La habitación estaba débilmente iluminada y ella no alcanzaba a ver bien lo que había en su interior, pero no se molestó en conseguir una visión mejor. En la habitación había una cama y un hombre joven acostado en posición supina. Las muñecas y los tobillos estaban sujetos a los lados de la cama con gruesas correas blancas, y el joven permanecía completamente rígido, como si fuese un trozo de madera. Tenía los ojos abiertos e inmóviles, y la mirada fija en el techo. Tampoco parecía parpadear. Su piel era de un color gris ceniciento. No llevaba camisa y, cuando Kate miró con más detenimiento, pudo apreciar que la parte superior del torso, los brazos, los tobillos y la cara estaban cubiertos de heridas. Estrías profundas y rojas que corrían en líneas paralelas. Era evidente que se las había hecho él mismo con las uñas.

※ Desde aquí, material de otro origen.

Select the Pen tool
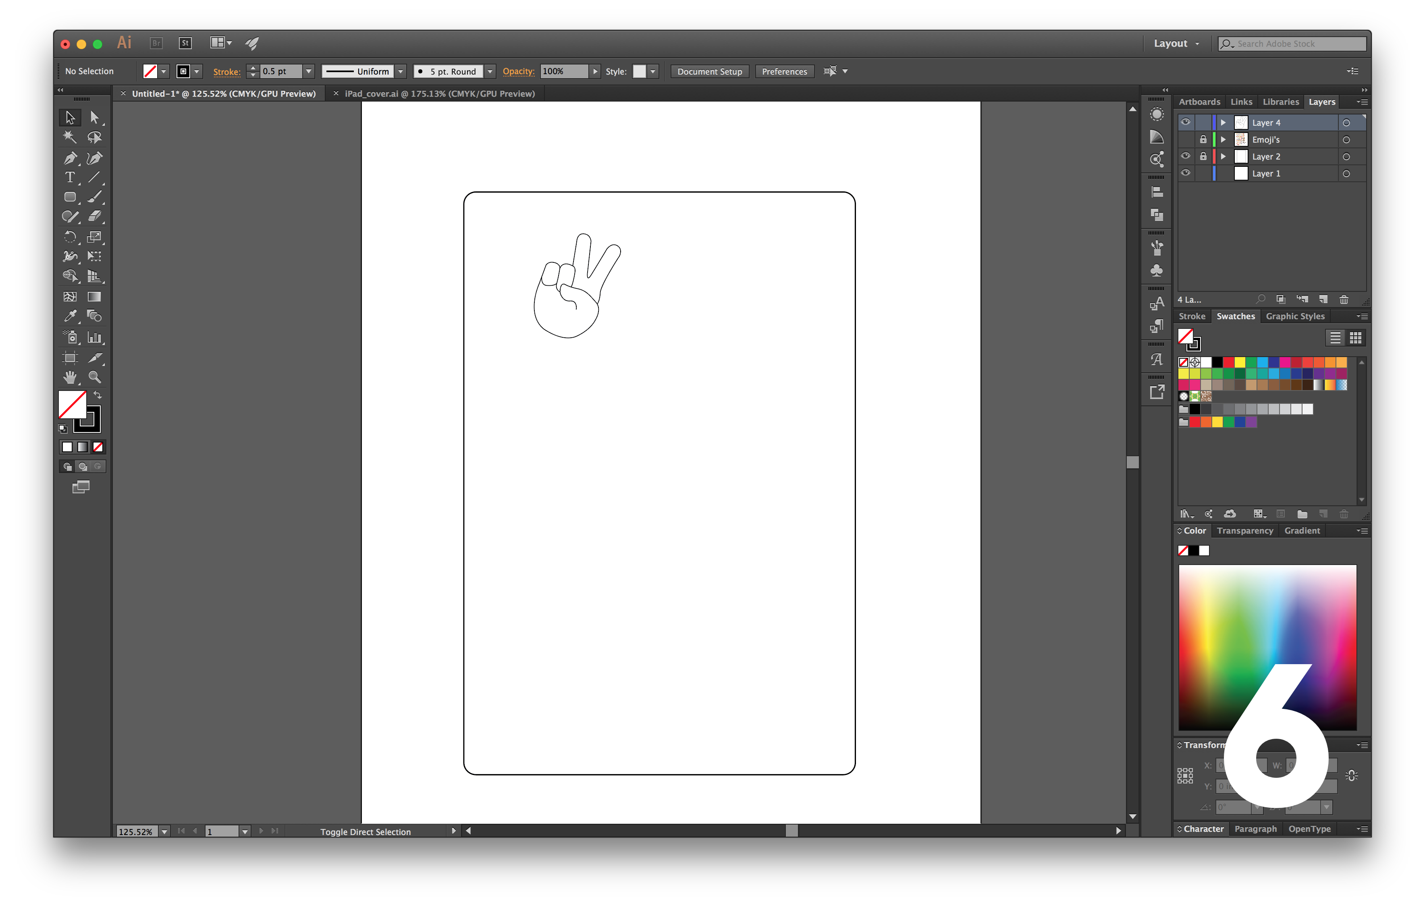This screenshot has width=1425, height=910. (x=70, y=158)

La auxiliar administrativa se acercó al grupo. Cuando habló, Kate dio un respingo.

– Es un hombre muy desgraciado -explicó la mujer-. Padece una enfermedad extremadamente rara llamada síndrome de Cotard. El doctor Cleaver cree que se trata de un trastorno relacionado con el síndrome de Capgras que han podido ver antes, sólo que una variante mucho más severa. En este caso, el paciente carece de toda emoción. Está completamente vacío de afecto.